This study tests a commercially available silicone gel (3−4680, Dow Corning, Midland, MI) that is soft and elastic, and requires low penetration force. The gel is a polydimethylsiloxane (PDMS) based silicone gel. We have successfully used the silicone gel in extracellular recordings applications involving our MEMS based polysilicon electrodes in a rodent model for a period of over 12 weeks (Jackson et al., 2007). This dural sealant still offers most of the same desirable properties as previous dural substitutes described above. Currently there are no proven dural sealants that allow microelectrodes or brain implants to penetrate or move after the dural sealants are cured. Such a dural sealant will be beneficial in applications with (a) moveable implants (b) implants that need to be removed and re-inserted or repositioned multiple times (c) probes that need to be inserted post-surgery. In this paper we investigate the biocompatibility of this silicone gel, along with CSF leakage tests, and penetration force tests.

2. Material and methods

2.1 Dural substitute

The silicone gel that is being tested in this paper as a dural sealant is a two-part silicone gel that is commercially available (3−4680, Dow Corning, Midland, MI). The gel is primarily used for hydrophobic encapsulation of electronic chips. The gel was designed to be soft, to allow test probes to penetrate the encapsulation without loss in watertight sealing. The gel has a tacky property allowing it to re-seal if penetrated or cut and preserving its dimensional integrity, which helps to prevent humidity from entering the chip even after penetration. The above properties make 3−4680 silicone gel an attractive candidate as a dural sealant for moveable or re-implantable microelectrodes in long-term animal experiments. The gel has two parts before mixing - part A, which is clear, and part B, which is bluish in color. The exact compositions of part A and B are proprietary. Once the two-part silicone gel is mixed it takes 15−30 minutes to cure at room temperature. After mixing and curing, the gel is transparent with a bluish tint. Adding a higher concentration of part A causes the gel to be softer, while a higher concentration of part B causes the gel to be harder. The mixtures were stirred thoroughly for 1−3 minutes then applied using a micropipette. All of the concentrations used in the experiments below are reported as a volume ratio.

2.2 Cytotoxicity tests

Cytotoxicity tests were conducted for three different gel compositions (1:1, 1:2, and 2:1 volume ratio) of the gel. The tests were performed using ISO 10993−5 standards (Wallin and Arscott, 1998). NIH 3T3 fibroblast cell lines were cultured in Eagle's minimum essential medium (EMEM, Sigma), on n=2 samples of each concentration of the gel along with 2 samples of control (no gel) in separate standard polystyrene wells. The fibroblasts were then added on top of the gel after the silicone gels had cured. The cells were then placed back in an incubator at 37°C with 5% CO2. After 3 days the cells were examined using a lightfield microscope (Leica Microsystems), and the images were digitally captured using a CCD camera.

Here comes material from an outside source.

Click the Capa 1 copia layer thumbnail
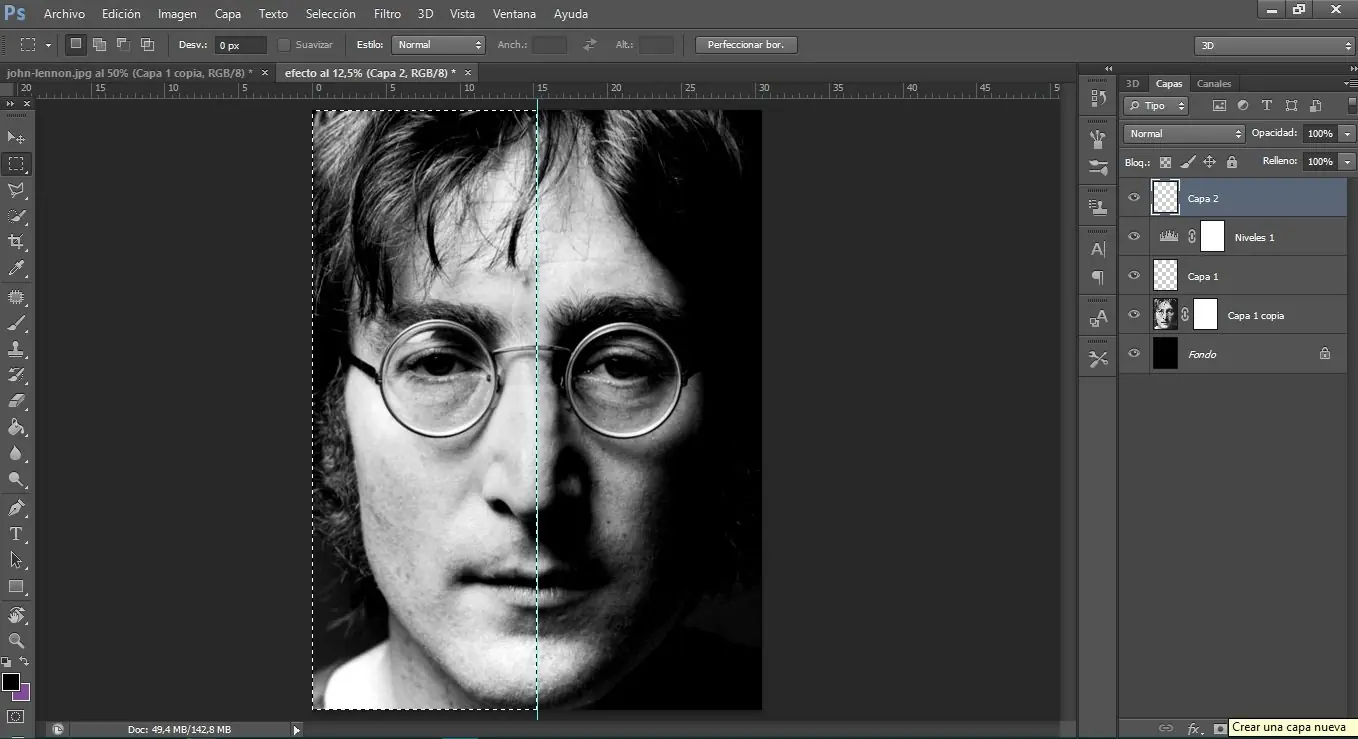1358x739 pixels. click(1166, 314)
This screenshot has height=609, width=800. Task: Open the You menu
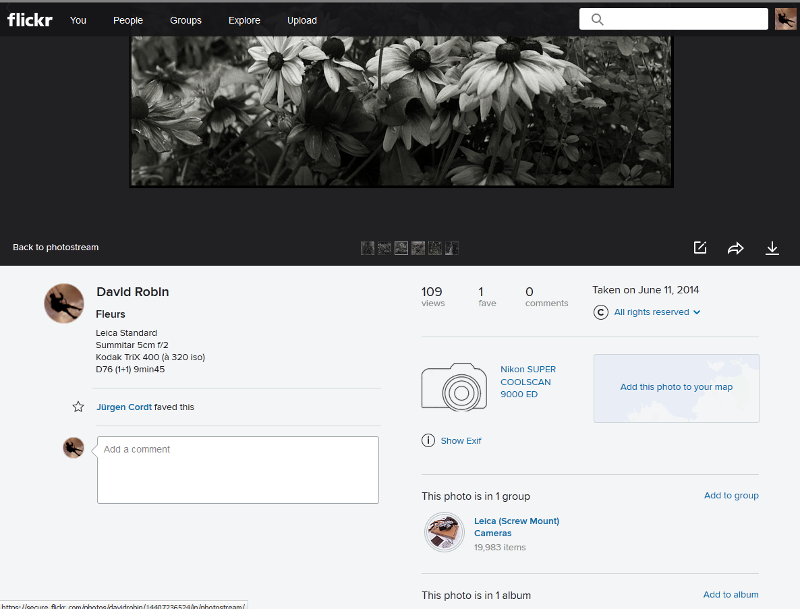pyautogui.click(x=78, y=20)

A second test was performed to test the cell viability. The fibroblasts were allowed to sit in a well containing a 1:1 mix ratio of gel for 10 days, after which a live/dead cell assay (Molecular Probes, USA) consisting of 2 μM Calcerin AM and 4 μM Ethidium Homodimer-I in 200 μL PBS was added to the well (Jain and Muthuswamy, 2007). Fluorescent imaging was performed using a fluorescent stereomicroscope (MZFLIII, Leica Microsystems). Images were digitally captured using a CCD camera.

2.3 Force Measurements during microelectrode penetration

Force measurement tests were performed on the silicone gel by using a precision load cell (MTC 10/30 ZER, Wipotec, Germany) with a resolution of 0.1 mg. The load cell was placed on a floating vibration free table (model 65−531, Technical Manufacturing Corporation, Peabody, MA) to help prevent any undesired mechanical noise. Glass wells (n=3), which were 9 mm in diameter, were filled with Jell-O™, in order to resemble the mechanical properties of the brain. The silicone gel was added on top of the Jell-O™ in all 3 wells and allowed to cure for 30 minutes. The wells were then placed on the load cell by using double-sided carbon tape to prevent any movement.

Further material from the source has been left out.